One of the things you have to understand about photography when you are starting out is that your style is unique. If I take a pen and sign my name it is my name in the style that I write. It doesn’t matter if I use a pen, pencil, crayon, it’s my signature and unless you are a world class forger you cannot duplicate it and even then a forensic signature expert will be able to tell that it’s not mine. The same is true for photography, my style and yours is unique and cannot be totally duplicated.

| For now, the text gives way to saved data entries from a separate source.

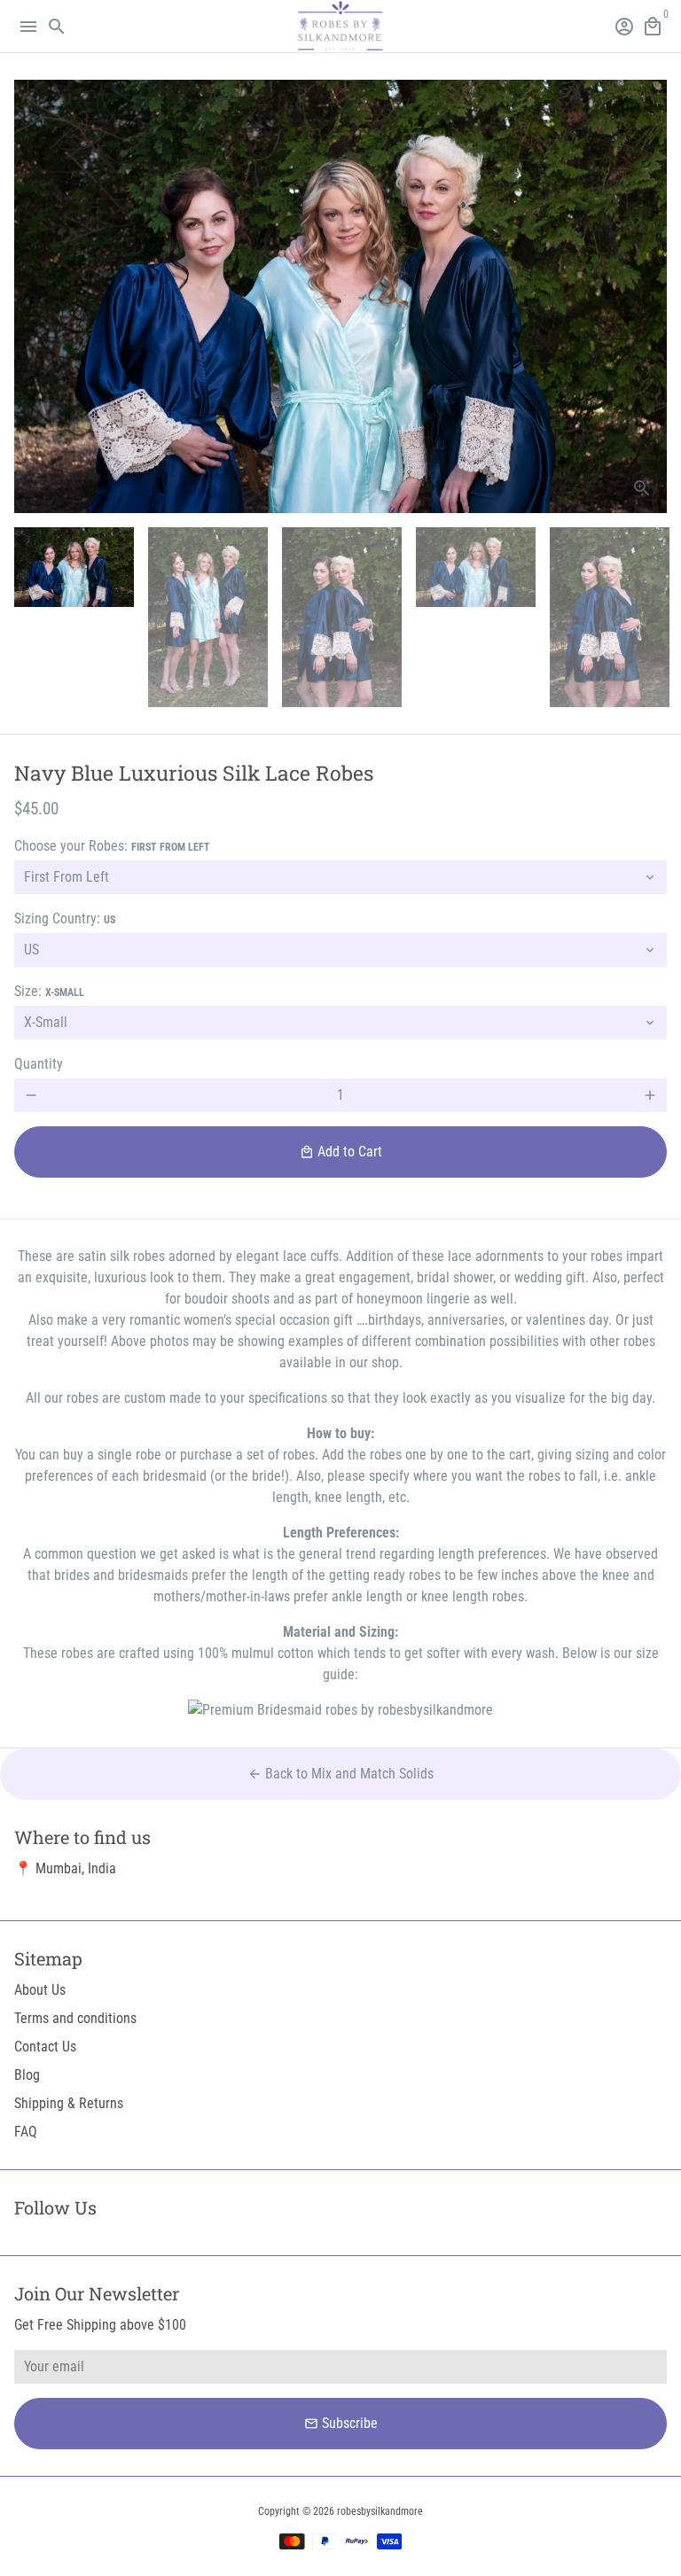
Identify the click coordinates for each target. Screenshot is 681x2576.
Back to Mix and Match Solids (340, 1773)
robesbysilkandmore (380, 2511)
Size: (49, 991)
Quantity (38, 1063)
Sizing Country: (64, 918)
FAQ (25, 2131)
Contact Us (45, 2046)
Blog (27, 2074)
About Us (40, 1989)
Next (650, 297)
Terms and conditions (75, 2018)
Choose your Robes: (112, 845)
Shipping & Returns (68, 2103)
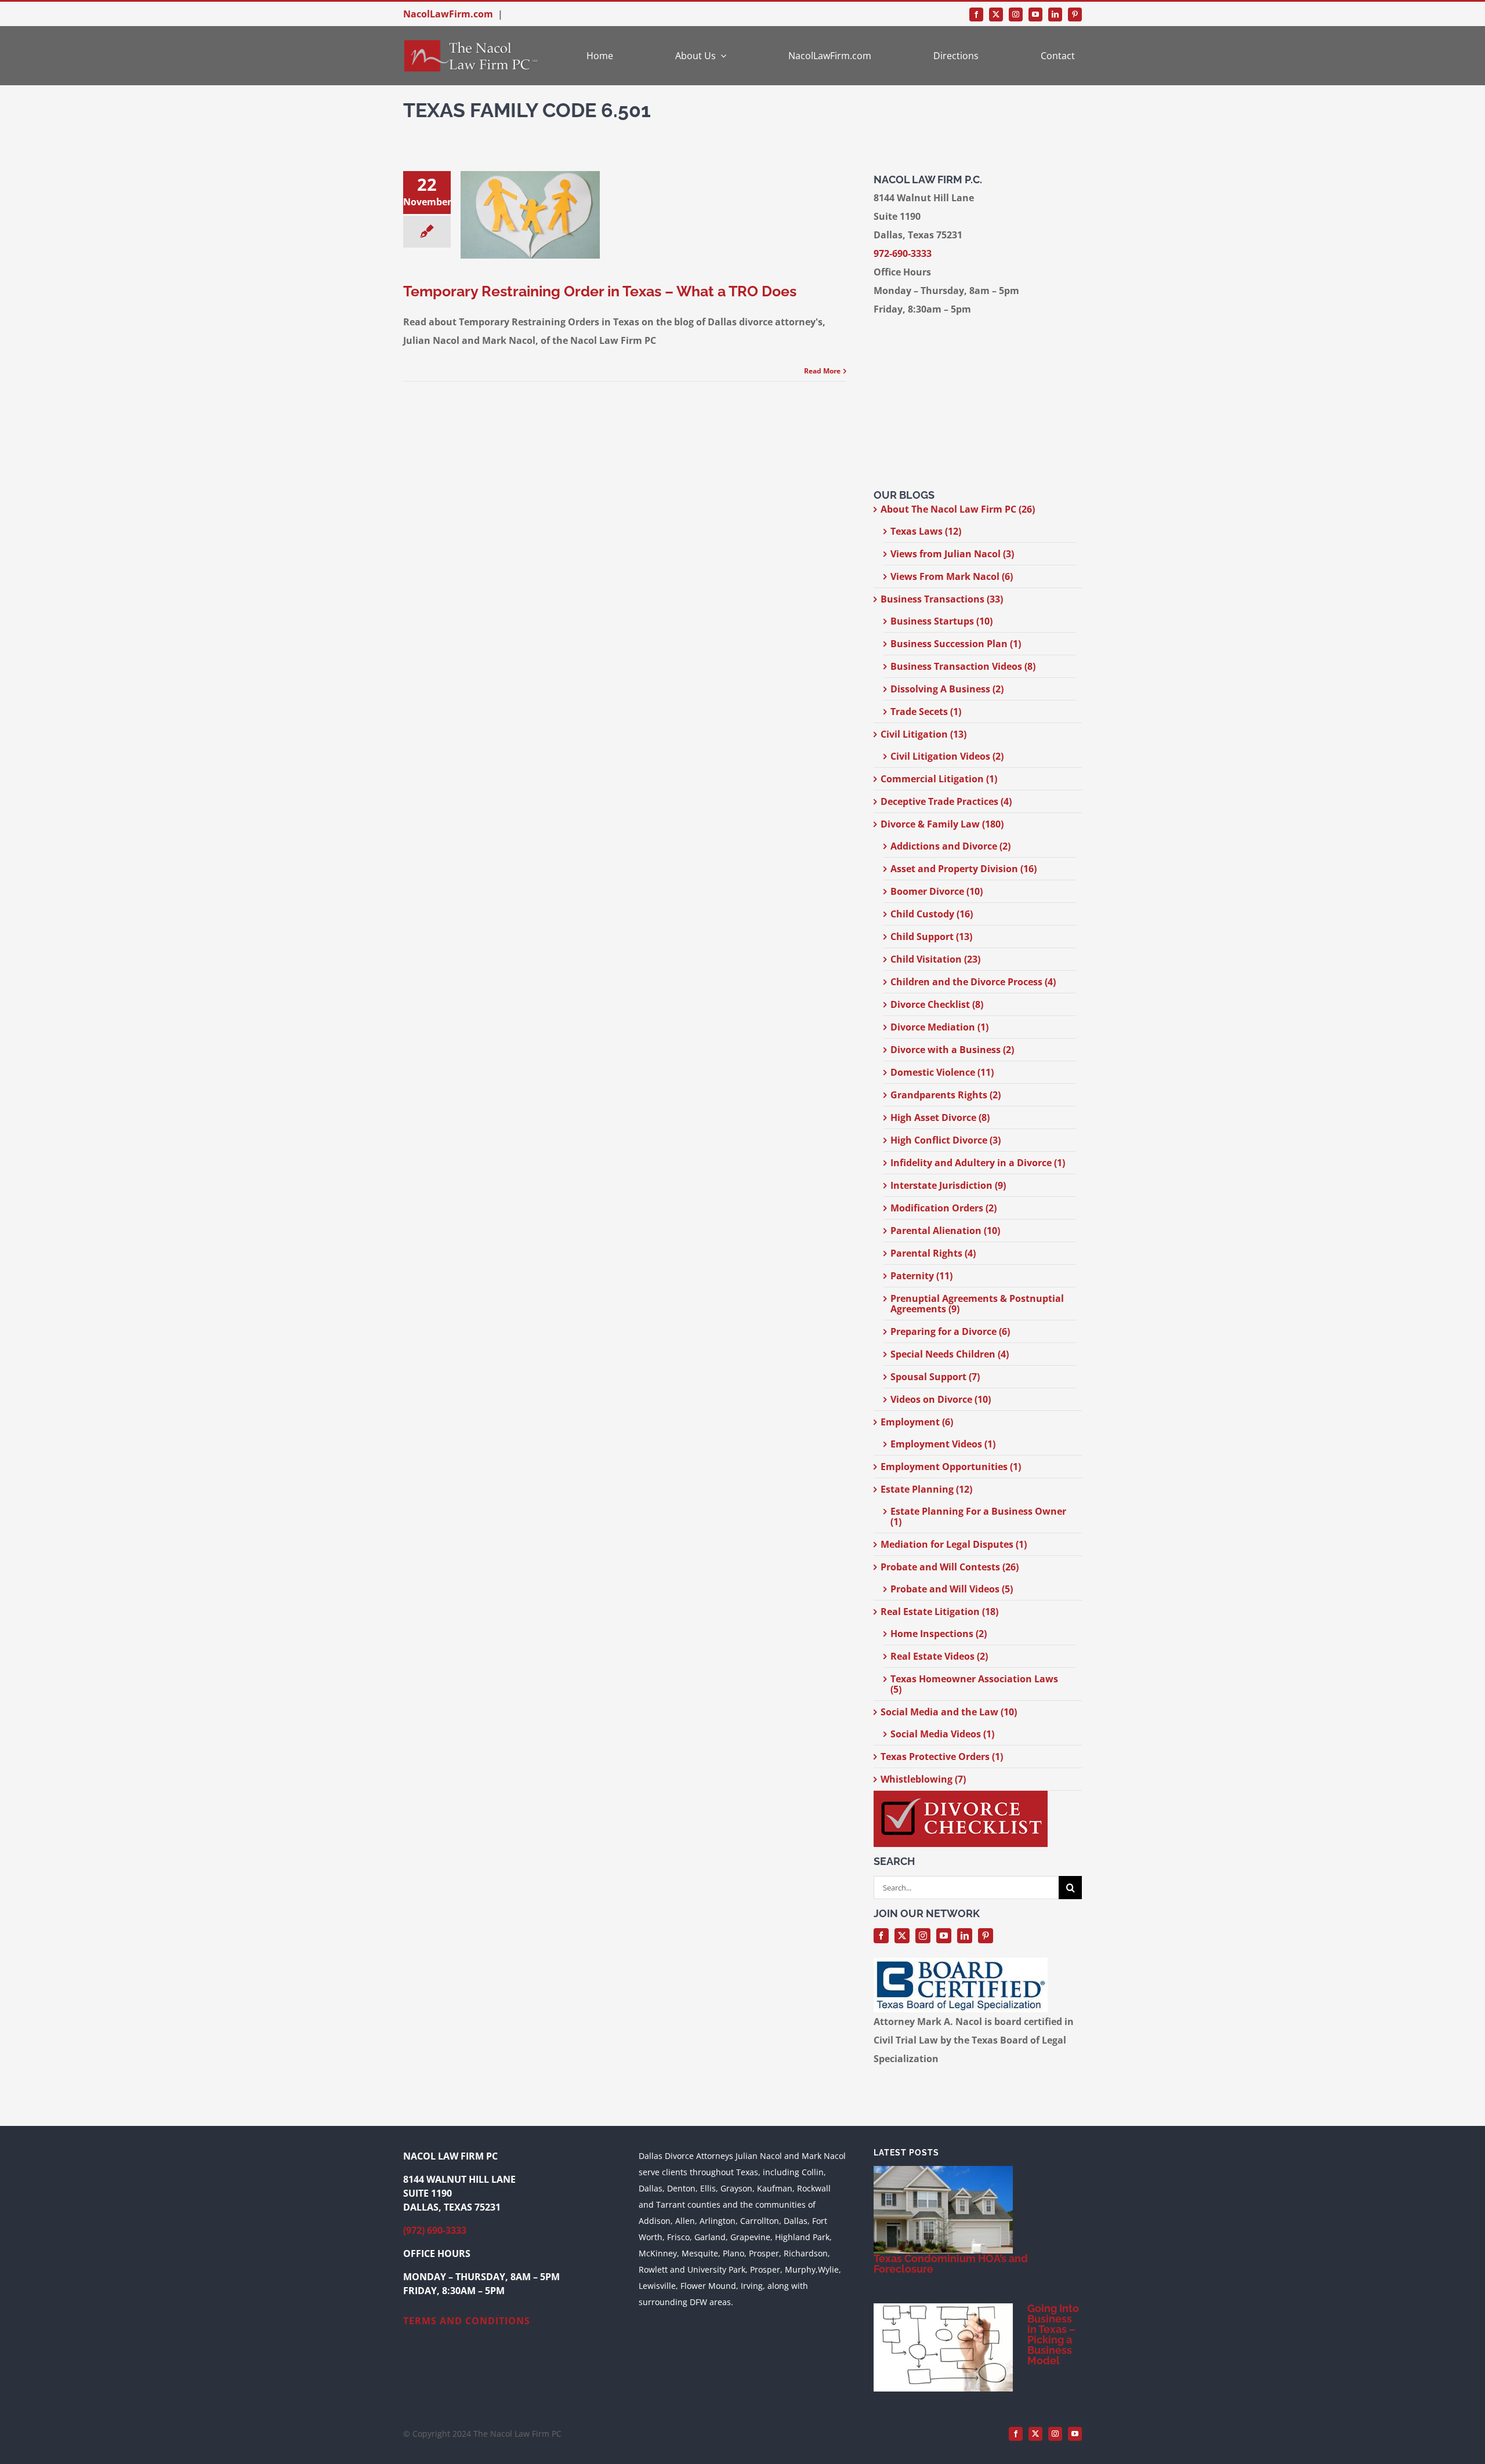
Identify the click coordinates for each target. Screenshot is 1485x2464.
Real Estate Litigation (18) (939, 1611)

The camera companies don’t want you to know this, they want you to believe that a LEICA will make you shoot like Cartier-Bresson, a Hasselblad, or 4×5” will make you shoot like Ansel Adams or a Nikon will make you shoot like Galen Rowell or Chase Jarvis, because if you think like that, you are more likely to buy their camera. Below is an example of my style for shooting Forgotten Pieces of Georgia.

IMG_8744-3

They don’t want you to know that the it’s you that make the image, not the camera. An image is as unique as your personal signature on a piece of paper, when it comes to photography, your images are your signature.

Cameras don’t know what to do and all cameras do pretty much the same thing when it comes to photography. Except for using filters, camera lenses are clear glass, and except for the Holga “toy” lens, all lenses are sharp when properly used by you. On the other hand, pens come in fine point, medium, heavy, gel tip, and so on, so not all pens will write your name the same way.

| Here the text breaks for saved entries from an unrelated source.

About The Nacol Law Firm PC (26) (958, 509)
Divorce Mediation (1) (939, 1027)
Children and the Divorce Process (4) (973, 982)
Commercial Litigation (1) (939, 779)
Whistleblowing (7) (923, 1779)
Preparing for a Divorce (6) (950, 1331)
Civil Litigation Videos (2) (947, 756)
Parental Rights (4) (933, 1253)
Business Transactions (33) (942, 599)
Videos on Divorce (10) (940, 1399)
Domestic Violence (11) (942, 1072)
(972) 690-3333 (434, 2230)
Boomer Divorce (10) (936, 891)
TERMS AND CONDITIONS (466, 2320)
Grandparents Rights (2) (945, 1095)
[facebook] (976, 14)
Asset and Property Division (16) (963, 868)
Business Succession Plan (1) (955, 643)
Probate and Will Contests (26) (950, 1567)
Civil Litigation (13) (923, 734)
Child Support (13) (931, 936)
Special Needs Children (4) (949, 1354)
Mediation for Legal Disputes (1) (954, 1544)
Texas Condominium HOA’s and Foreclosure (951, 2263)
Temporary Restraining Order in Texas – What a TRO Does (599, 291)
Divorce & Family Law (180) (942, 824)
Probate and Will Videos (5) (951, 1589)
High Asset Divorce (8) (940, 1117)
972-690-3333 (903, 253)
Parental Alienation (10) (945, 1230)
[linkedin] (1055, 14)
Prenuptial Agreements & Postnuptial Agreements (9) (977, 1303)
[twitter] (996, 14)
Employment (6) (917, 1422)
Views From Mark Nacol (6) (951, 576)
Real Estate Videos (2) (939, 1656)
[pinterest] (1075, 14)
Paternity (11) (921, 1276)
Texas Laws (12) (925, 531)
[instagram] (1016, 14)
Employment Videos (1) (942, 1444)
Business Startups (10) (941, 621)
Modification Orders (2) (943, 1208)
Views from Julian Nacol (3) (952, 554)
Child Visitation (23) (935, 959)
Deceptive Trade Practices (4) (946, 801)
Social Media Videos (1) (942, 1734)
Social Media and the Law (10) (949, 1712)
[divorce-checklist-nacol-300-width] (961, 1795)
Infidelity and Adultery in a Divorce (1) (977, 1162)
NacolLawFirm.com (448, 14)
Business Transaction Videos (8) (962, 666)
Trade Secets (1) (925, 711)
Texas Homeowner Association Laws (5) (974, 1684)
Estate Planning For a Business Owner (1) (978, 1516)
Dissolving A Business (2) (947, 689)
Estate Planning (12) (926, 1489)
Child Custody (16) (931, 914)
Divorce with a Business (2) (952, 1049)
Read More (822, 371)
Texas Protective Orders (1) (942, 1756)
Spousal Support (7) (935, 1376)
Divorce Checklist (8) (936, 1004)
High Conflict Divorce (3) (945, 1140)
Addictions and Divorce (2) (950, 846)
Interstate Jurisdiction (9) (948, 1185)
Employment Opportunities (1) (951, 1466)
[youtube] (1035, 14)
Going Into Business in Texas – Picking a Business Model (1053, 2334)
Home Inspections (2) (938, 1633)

If I hand you my pen, will your signature look like mine? Of course not, no more than if I hand you my camera will your images look like mine. A moment ago I mentioned Ansel Adams shooting a 4×5” or a Hasselblad, Adams, used large format, usually 8×10” in the 1930s to the 1950s when he shot his most memorable work. But as he got older and maybe lazier, he usually settled for 2 1/4” Hasselblad after the 1950s, but did this make his images look any less like his own? Of course not, an Ansel Adams is an Ansel Adams. 2 1/4” and view cameras are as different as two cameras can be from each other and yet his work, his style stayed the same, because his style is as unique as his signature.

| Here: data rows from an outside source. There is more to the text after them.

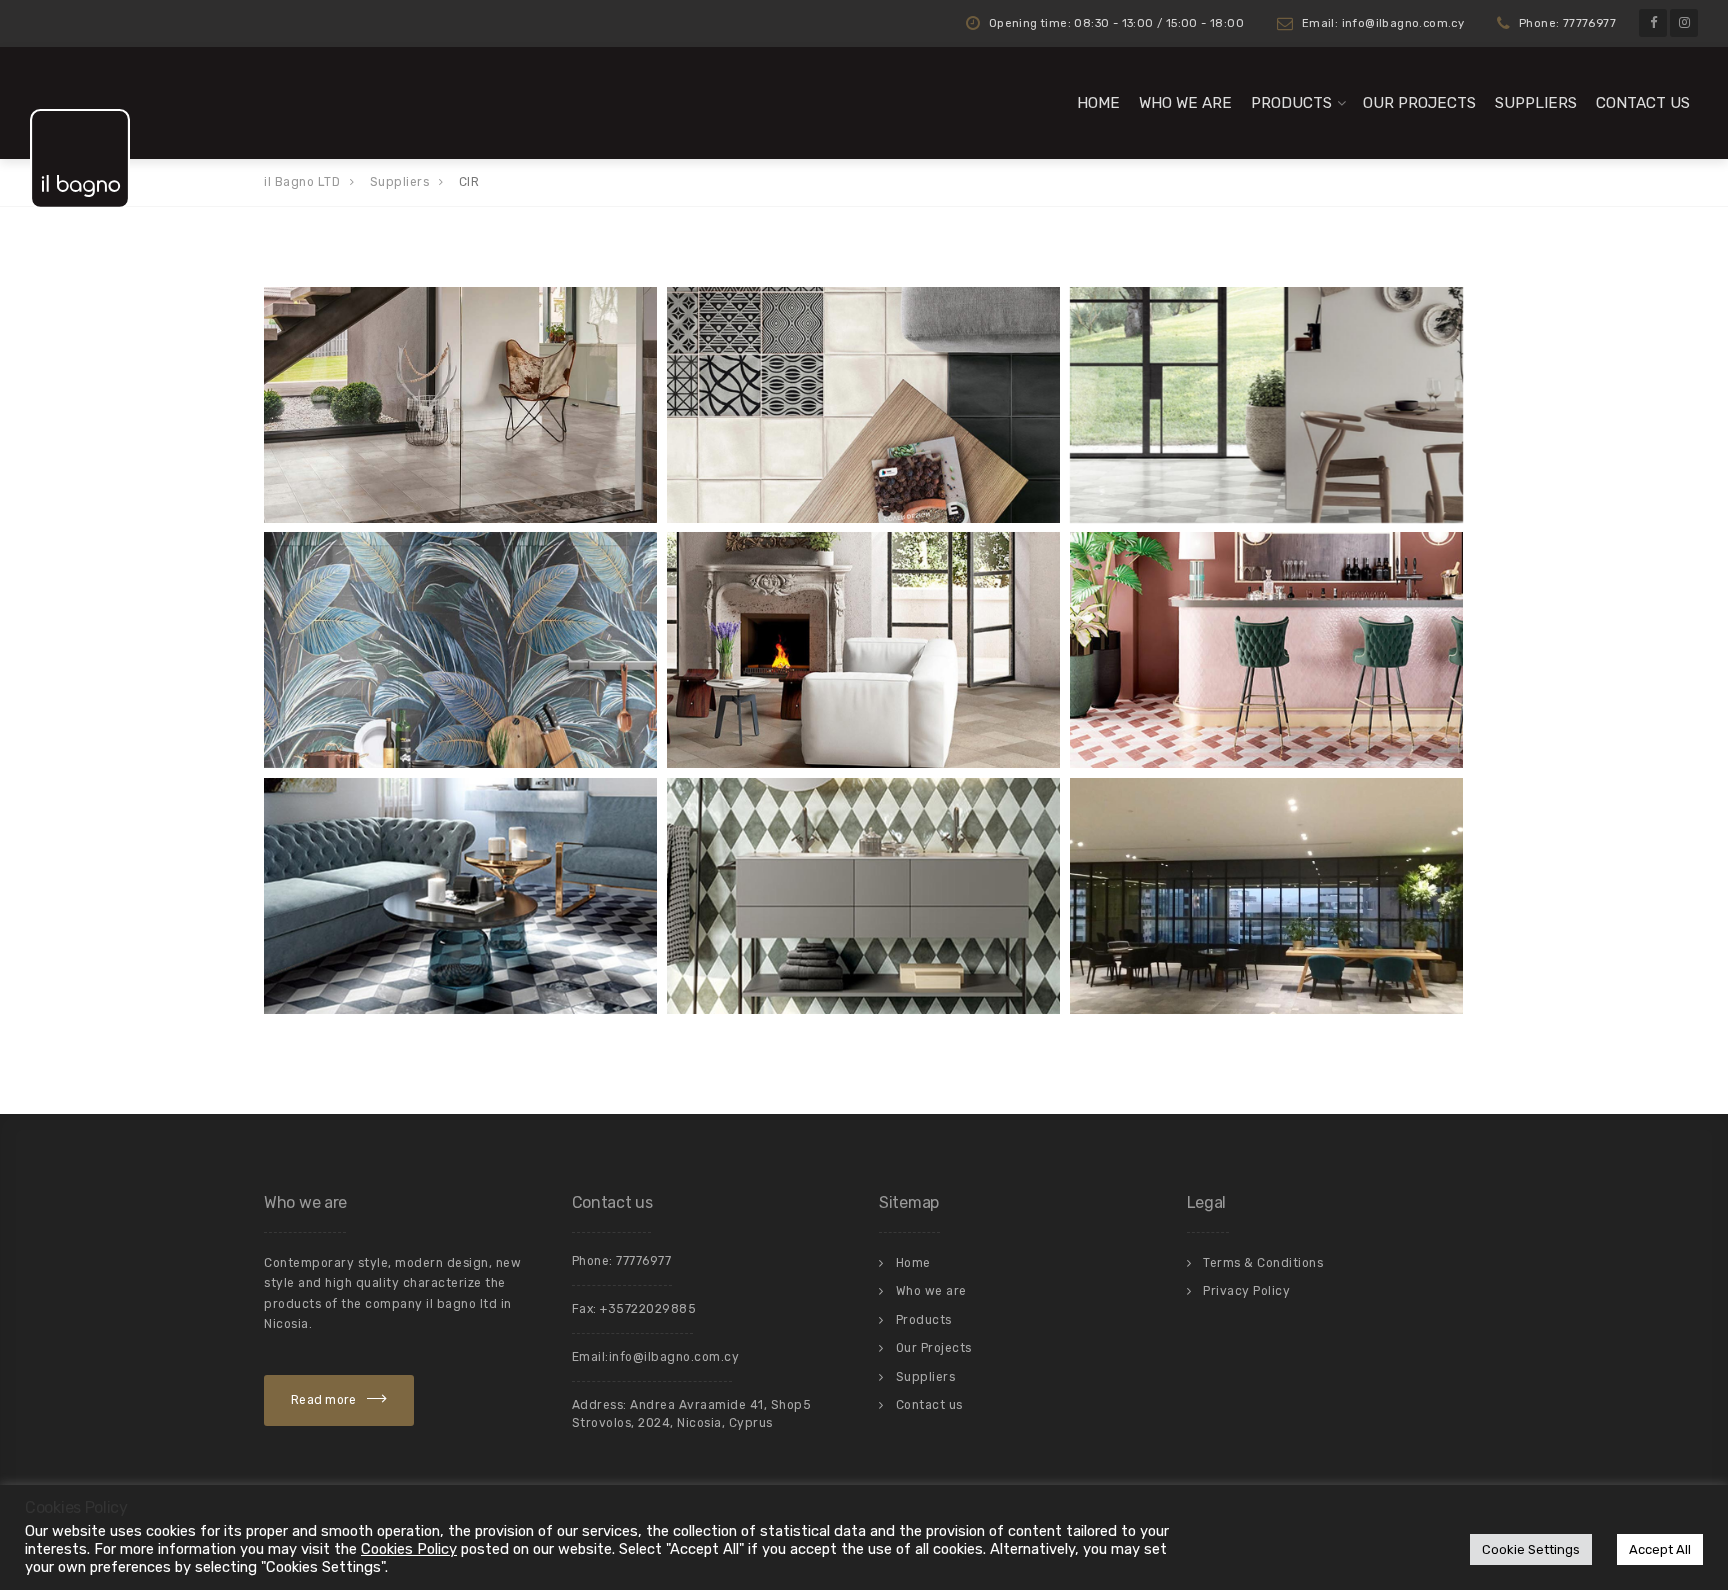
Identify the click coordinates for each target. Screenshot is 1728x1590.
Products (1291, 103)
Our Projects (1419, 103)
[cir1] (1266, 896)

All photographs are reflections of the photographer who created them and good photographers are artists who have a style all their own. Crappy photographers are crappy because they spend their time trying to copy everyone else’s style or don’t think at all before they press that shutter. Buying the best camera in the world and leveling it on the most stable tripod and spending hours working over that RAW file in Photoshop is the best way to make completely forgettable images, but being yourself and showing the world your way of seeing things is how you make truly remarkable images.

Why are so many images boring? Because they lack a unique style and all look the same. Now get out there with whatever camera you have and make the world see things as you see them!